**Problem description**: Begin with the first line of the entries below and reproduce each line exactly, ending with the line that holds "You are a computer-use agent. Image resolution: width=1482".

**Data to use**:
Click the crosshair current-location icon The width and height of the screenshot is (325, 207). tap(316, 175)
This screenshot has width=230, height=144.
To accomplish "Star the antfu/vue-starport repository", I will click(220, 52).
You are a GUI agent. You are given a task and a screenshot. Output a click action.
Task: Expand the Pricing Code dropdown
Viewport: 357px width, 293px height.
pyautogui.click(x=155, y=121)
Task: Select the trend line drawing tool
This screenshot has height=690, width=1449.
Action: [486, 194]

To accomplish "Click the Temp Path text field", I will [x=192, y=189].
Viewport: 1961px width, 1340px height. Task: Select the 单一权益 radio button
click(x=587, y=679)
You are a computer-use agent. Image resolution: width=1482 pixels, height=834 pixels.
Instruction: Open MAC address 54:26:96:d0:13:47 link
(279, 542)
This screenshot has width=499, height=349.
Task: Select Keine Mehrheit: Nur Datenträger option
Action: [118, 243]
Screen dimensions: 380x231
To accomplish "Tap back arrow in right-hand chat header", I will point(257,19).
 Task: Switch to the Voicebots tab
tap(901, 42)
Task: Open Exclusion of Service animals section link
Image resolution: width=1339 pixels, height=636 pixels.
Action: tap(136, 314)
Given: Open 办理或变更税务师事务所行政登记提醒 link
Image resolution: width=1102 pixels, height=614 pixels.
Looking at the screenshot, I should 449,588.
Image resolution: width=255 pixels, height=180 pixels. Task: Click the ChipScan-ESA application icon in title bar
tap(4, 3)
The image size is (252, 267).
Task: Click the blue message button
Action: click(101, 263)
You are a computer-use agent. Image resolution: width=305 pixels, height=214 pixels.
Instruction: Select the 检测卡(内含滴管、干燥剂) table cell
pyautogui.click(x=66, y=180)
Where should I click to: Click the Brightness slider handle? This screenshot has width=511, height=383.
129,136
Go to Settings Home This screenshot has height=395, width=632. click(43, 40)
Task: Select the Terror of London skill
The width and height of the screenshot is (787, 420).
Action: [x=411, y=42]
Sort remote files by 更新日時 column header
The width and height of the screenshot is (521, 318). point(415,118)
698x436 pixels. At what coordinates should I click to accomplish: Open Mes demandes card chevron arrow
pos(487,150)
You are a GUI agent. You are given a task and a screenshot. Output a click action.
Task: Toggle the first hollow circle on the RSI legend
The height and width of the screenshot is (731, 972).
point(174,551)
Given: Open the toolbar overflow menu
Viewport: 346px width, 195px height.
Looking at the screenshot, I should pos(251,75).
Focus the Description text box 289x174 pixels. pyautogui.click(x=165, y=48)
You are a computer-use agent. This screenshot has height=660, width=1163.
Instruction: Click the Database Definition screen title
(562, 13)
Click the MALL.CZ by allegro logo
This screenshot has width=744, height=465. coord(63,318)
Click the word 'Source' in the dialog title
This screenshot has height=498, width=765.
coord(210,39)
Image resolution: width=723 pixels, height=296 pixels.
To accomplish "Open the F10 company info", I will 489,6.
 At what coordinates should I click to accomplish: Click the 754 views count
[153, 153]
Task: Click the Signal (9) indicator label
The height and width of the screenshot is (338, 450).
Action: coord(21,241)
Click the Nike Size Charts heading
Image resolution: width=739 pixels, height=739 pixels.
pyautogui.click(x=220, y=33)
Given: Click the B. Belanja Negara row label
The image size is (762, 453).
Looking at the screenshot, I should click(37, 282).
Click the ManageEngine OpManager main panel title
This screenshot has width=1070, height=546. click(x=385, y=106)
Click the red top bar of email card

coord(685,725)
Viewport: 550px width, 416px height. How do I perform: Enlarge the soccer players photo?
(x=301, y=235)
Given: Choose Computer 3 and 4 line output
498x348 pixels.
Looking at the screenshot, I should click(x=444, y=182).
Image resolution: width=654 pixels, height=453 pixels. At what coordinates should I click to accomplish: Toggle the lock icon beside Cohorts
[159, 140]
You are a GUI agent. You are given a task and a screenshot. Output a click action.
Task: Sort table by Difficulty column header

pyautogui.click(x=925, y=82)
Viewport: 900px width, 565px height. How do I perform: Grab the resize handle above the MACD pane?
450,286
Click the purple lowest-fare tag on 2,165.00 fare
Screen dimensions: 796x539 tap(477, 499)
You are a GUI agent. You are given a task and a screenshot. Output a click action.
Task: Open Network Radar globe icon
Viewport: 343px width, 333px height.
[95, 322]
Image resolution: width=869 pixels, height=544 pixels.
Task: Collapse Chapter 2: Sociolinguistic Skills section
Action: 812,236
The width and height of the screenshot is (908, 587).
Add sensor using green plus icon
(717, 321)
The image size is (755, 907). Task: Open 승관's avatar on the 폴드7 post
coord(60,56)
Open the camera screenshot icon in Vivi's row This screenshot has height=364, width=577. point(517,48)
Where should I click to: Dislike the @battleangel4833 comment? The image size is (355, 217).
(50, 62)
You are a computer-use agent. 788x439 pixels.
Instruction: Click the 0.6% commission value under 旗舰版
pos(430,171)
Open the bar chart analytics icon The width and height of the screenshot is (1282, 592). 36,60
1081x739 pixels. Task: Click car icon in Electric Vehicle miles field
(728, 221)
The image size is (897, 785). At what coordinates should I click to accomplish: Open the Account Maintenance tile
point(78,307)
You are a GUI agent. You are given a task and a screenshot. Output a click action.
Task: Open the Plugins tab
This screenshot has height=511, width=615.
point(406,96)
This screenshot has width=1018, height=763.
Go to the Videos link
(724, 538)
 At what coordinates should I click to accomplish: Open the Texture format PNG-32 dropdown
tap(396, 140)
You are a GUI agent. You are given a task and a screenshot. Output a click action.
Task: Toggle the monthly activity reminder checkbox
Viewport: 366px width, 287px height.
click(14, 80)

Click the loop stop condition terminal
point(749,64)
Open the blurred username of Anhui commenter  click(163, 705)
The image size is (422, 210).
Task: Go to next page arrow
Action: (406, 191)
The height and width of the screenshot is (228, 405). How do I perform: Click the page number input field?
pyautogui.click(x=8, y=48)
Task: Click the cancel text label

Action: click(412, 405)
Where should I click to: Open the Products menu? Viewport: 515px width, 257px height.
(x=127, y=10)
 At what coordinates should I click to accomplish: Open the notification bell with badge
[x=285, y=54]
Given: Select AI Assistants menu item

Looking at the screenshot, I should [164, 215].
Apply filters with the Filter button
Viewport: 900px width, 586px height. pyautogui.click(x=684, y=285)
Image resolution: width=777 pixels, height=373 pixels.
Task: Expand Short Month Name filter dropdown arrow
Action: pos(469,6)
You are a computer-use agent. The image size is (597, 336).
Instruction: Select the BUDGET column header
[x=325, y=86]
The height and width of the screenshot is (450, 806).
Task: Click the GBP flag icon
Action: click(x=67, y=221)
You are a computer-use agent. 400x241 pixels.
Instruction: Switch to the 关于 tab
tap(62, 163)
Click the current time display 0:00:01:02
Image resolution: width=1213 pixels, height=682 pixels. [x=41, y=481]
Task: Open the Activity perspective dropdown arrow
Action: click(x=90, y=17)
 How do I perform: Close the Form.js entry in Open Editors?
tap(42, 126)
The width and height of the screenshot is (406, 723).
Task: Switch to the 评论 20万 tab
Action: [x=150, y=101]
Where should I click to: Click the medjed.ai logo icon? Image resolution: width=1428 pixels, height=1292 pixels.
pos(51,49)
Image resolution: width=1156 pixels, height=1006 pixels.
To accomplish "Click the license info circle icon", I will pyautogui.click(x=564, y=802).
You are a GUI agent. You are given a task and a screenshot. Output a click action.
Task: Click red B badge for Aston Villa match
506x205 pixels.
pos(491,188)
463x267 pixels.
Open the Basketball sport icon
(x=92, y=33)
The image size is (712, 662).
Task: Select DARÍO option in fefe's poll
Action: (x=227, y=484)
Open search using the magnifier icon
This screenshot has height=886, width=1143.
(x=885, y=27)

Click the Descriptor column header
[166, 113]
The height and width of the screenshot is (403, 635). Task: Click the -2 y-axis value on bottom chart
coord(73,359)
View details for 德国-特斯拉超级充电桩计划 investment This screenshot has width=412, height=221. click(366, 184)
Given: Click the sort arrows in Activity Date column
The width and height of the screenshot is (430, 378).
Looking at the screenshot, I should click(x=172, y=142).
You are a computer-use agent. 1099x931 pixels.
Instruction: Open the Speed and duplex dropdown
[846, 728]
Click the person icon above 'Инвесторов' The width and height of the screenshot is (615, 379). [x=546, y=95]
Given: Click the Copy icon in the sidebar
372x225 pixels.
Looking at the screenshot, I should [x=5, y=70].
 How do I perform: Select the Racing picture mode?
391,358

**Solution**:
Click the crosshair current-location icon The width and height of the screenshot is (325, 207). tap(316, 175)
This screenshot has width=230, height=144.
To accomplish "Star the antfu/vue-starport repository", I will click(220, 52).
You are a GUI agent. You are given a task and a screenshot. Output a click action.
Task: Expand the Pricing Code dropdown
Viewport: 357px width, 293px height.
pyautogui.click(x=155, y=121)
Task: Select the trend line drawing tool
This screenshot has height=690, width=1449.
Action: [486, 194]

To accomplish "Click the Temp Path text field", I will [x=192, y=189].
Viewport: 1961px width, 1340px height. Task: Select the 单一权益 radio button
click(x=587, y=679)
You are a computer-use agent. Image resolution: width=1482 pixels, height=834 pixels.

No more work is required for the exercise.